Diversity Doesn't Work

Cabin 20

Diversity doesn’t work.
Not unless you’re willing to do the heavy lifting.

I learned this the hard way, in two and a half years of National Service in Singapore. There were three thousand recruits: Chinese, Malays, Indians, and me, half Caucasian, looking very white.

When the pressure was on, people pulled into corners. Words got sharp, and fists sometimes followed.

I became a scapegoat that bonded the different races. Mocked daily. Attacked in "blanket parties" where my head was pinned in a blanket so I couldn't see, while others kicked and punched. Once, nearly suffocated. It was not because of something I did, but because of how I looked.

Lying awake after night duty, too wired to sleep, I realized: diversity without safety is brutal.

That said, I’ve also seen the other side.

I had two Navy bunkmates, one Indian and one Chinese. At first, it was awkward. Then, endless 3AM guard shifts, dumb jokes just to stay awake, and food shared from home, and trust crept in.

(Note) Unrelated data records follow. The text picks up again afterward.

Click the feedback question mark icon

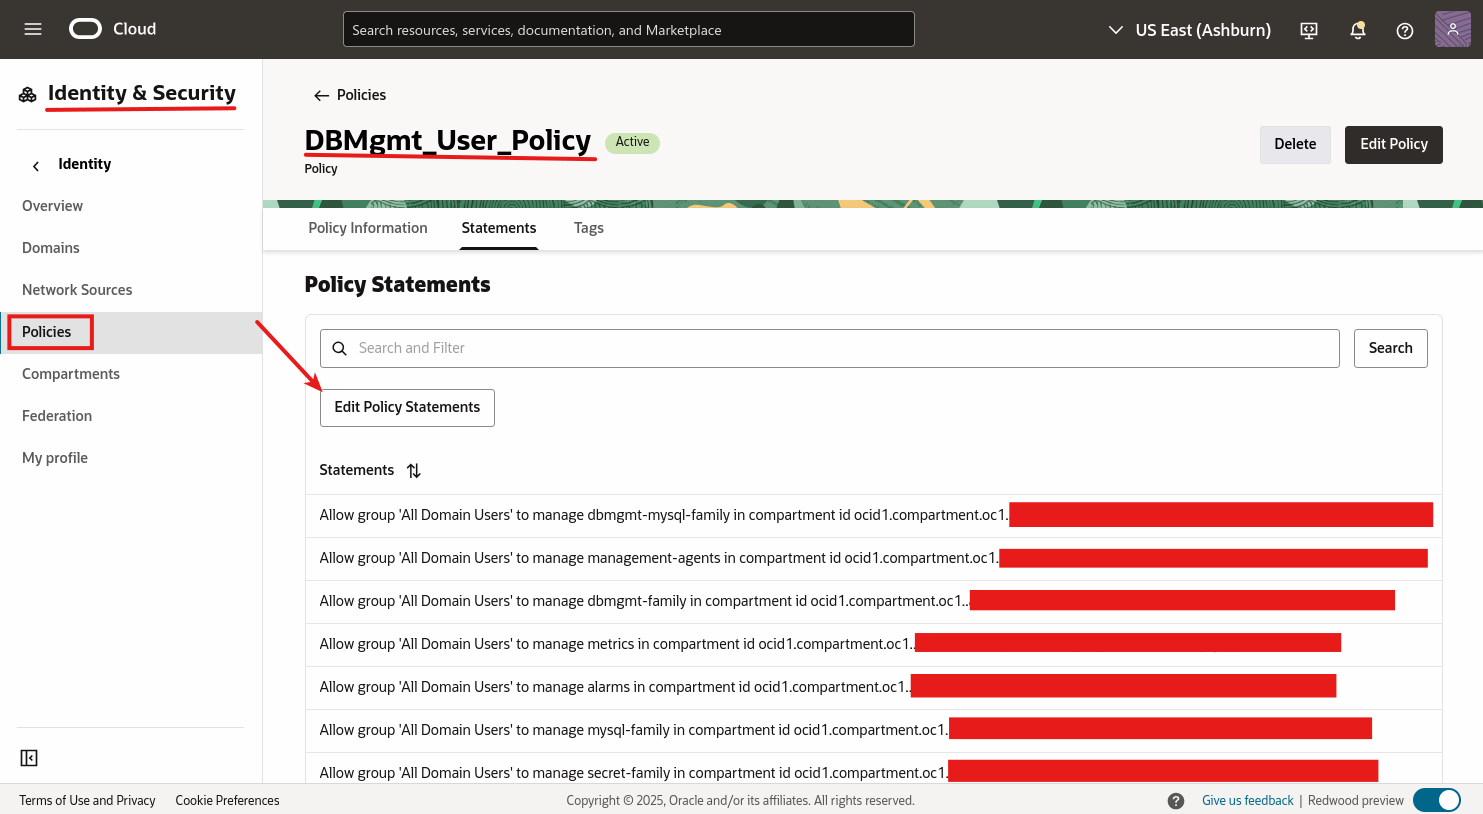(1174, 800)

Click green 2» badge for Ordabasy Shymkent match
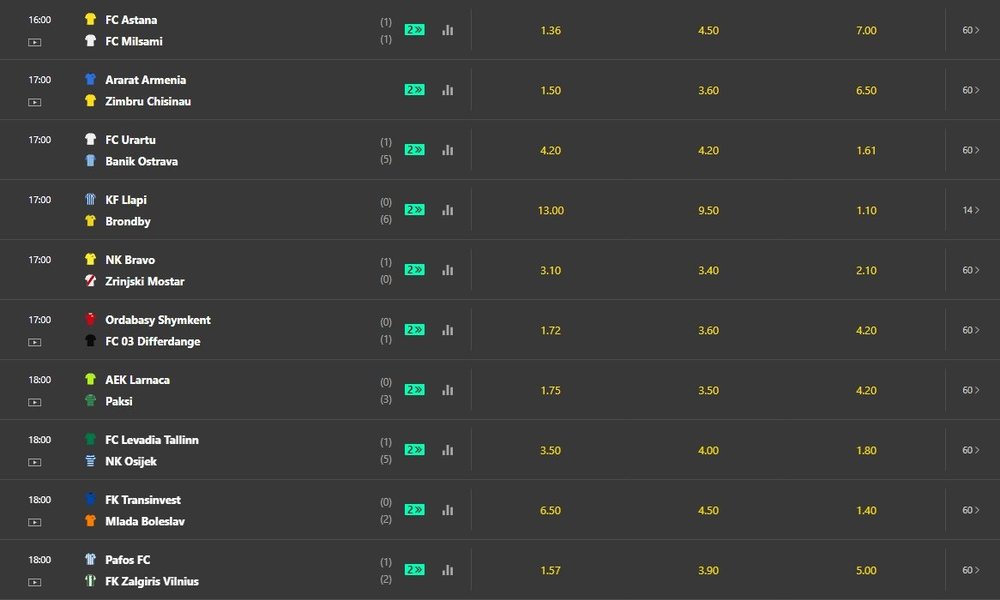click(x=414, y=330)
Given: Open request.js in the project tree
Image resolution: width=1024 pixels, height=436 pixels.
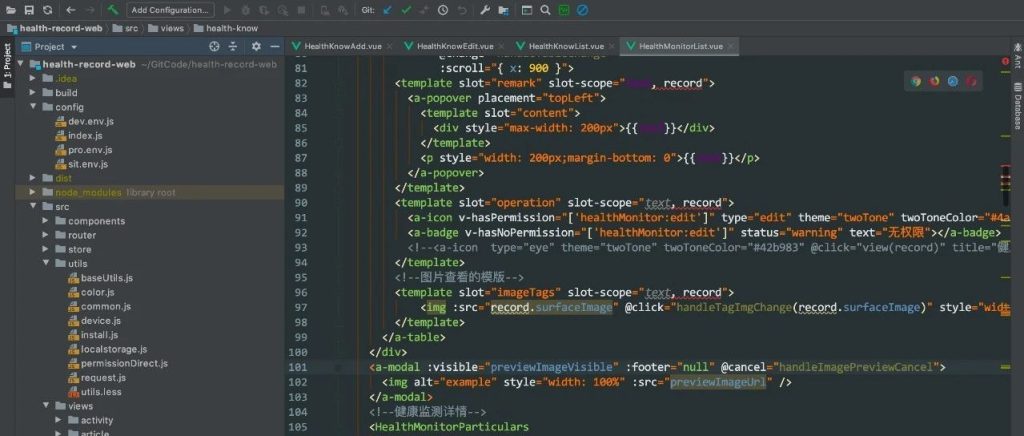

By the end, if my life were on the line, I’d think of them.

Years later, I found the research that explained it. Amy Edmondson at Harvard showed that diverse teams with psychological safety outperform homogenous ones by a full standard deviation. Without that safety, they typically underperform.

So yes, diversity has big downsides. I lived some of them. But the upsides are enormous if you’re willing to do the work.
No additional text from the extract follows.